The dollar has been gaining strength in over the last few years, and while it appeared to level off recently, it appears to be picking up again because investors are realizing the Federal Reserve may raise interest rates later this year. Chiavarone said that’s starting to hurt oil prices and slow down U.S. manufacturing. When the dollar gets stronger, oil falls because it’s priced in dollars.

Benchmark U.S. crude lost $1.54, or 3.7 percent, to $40.06 a barrel in New York, while Brent crude, which is used to price international oils, gave up $1.39, or 3.2 percent, to $42.14 a barrel in London. The price of oil has fallen 13 percent in a little more than two weeks and during the day it traded below $40 a barrel for the first time since April 8. Exxon Mobil fell $3.09, or 3.5 percent, to $86.85, its biggest loss since January. Chevron shed $3.37, or 3.3 percent, to $99.11.

Ionis Pharmaceuticals rose after it said a drug designed to treat spinal muscular atrophy in infants worked in a late-stage clinical study. It also said drugmaker Biogen exercised an option to develop the drug globally and will pay Ionis $75 million. Biogen plans to start seeking marketing approval for the drug, nusinersen, in the next few months. Ionis surged $8.82, or 30.2 percent, to $38.01 and Biogen gained $11.90, or 4.1 percent, to $301.83, more than any other S&P 500 stock.

Those moves helped pull health care stocks higher. Technology and consumer stocks also gained ground, and the S&P 500 consumer company and tech indexes reached annual highs. Netflix rose $3.12, or 3.4 percent, to $94.37 and Apple added $1.84, or 1.8 percent, to $106.05.

The dollar edged up to 102.35 yen from 102.03 yen. The euro fell to $1.1169 from $1.1179.

Bond prices fell and the yield on the 10-year U.S. Treasury note rose to 1.52 percent from 1.45 percent, reversing a slide in bond yields on Friday. That’s also a sign more investors are expecting higher interest rates.

Tesla agreed to buy SolarCity for $2.6 billion in stock. More than a month ago it offered to buy the company for about $2.5 billion, and investors had hoped for a bigger offer. SolarCity has 45 days to seek better offers. Tesla CEO Elon Musk owns more than 20 percent of both companies, and SolarCity is run by his cousin Lyndon Rive. The deal won’t go through unless it’s approved by a majority of shareholders other than Musk.

SolarCity also cut its guidance Monday. Its stock fell $1.98, or 7.4 percent, to $24.72 and Tesla Motors lost $4.78, or 2 percent, to $230.01.

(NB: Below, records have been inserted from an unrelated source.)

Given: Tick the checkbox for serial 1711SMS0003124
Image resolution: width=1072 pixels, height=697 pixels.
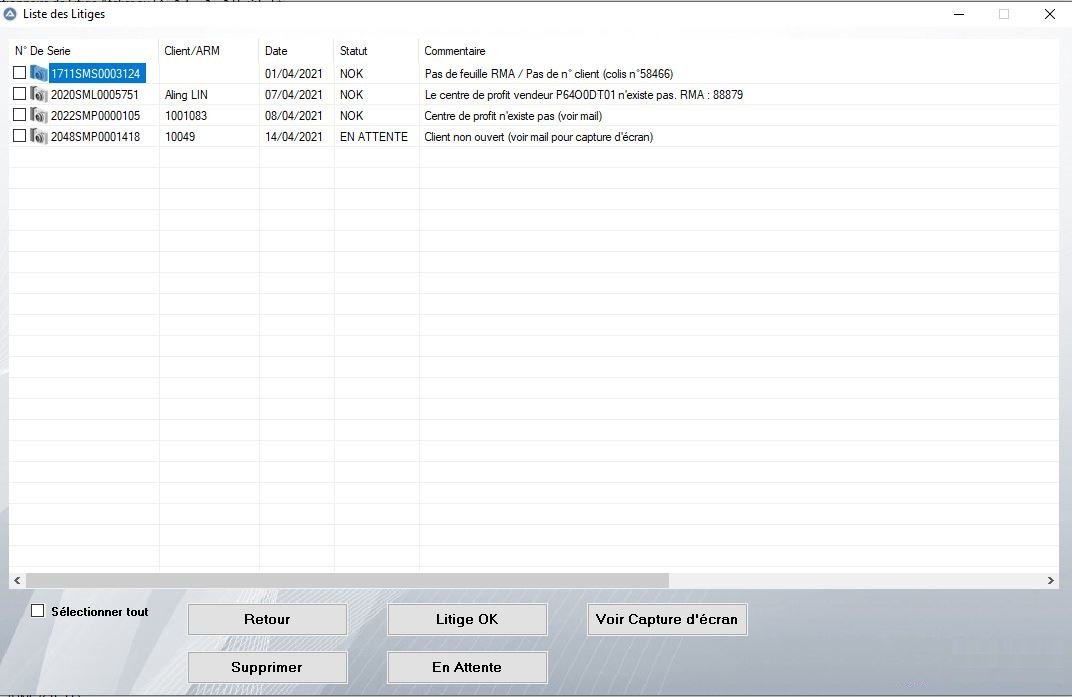Looking at the screenshot, I should pyautogui.click(x=19, y=73).
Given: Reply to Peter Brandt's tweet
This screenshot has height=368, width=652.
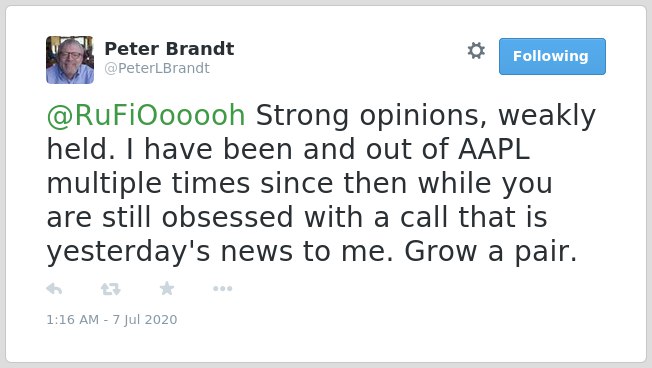Looking at the screenshot, I should point(54,289).
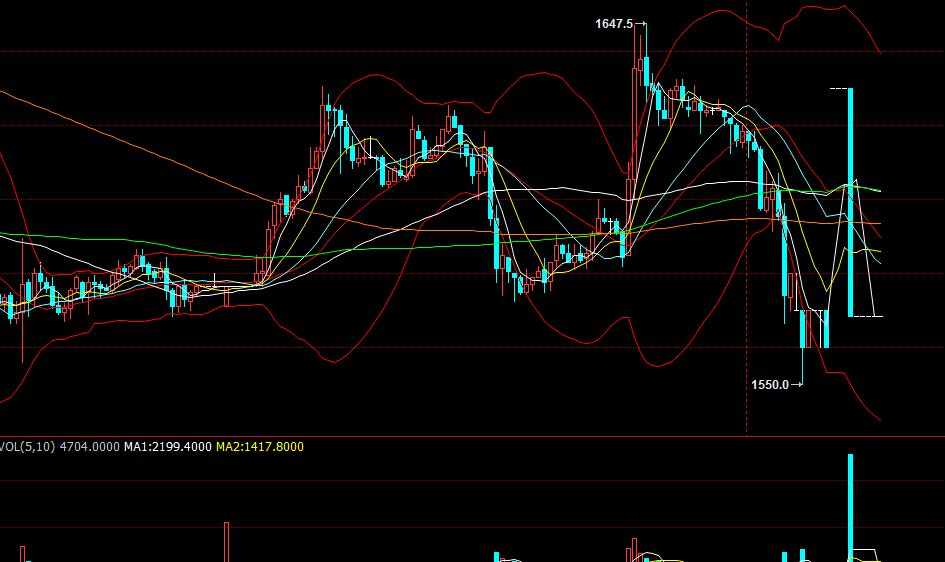Click the red hollow volume bar mid-left
Viewport: 945px width, 562px height.
[227, 541]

Verizon Communications agreed to buy Fleetmatics Group for $2.4 billion, or $60 per share. Fleetmatics makes software that cable companies, energy companies and others use to manage vehicle fleets. Its stock jumped $16.63, or 38.7 percent, to $59.59 and Verizon fell 91 cents, or 1.6 percent, to $54.50.

Britain’s FTSE 100 fell 0.5 percent while the CAC-40 in France gave up 0.7 percent. Germany’s DAX fell 0.1 percent. Japan’s Nikkei 225 stock index gained 0.4 percent and Hong Kong’s Hang Seng index added 1.1 percent. South Korea’s Kospi gained 0.7 percent.

In other energy trading, wholesale gasoline fell 2 cents to $1.30 a gallon. Heating oil shed 5 cents, or 3.8 percent, to $1.28 a gallon. Natural gas gave up 11 cents, or 3.7 percent, to $2.77 per 1,000 cubic feet.

In metals trading, the price of gold rose $2.10 to $1,359.60 an ounce and silver gained 15 cents to $20.50 an ounce. Copper fell 2 cents to $2.20 a pound.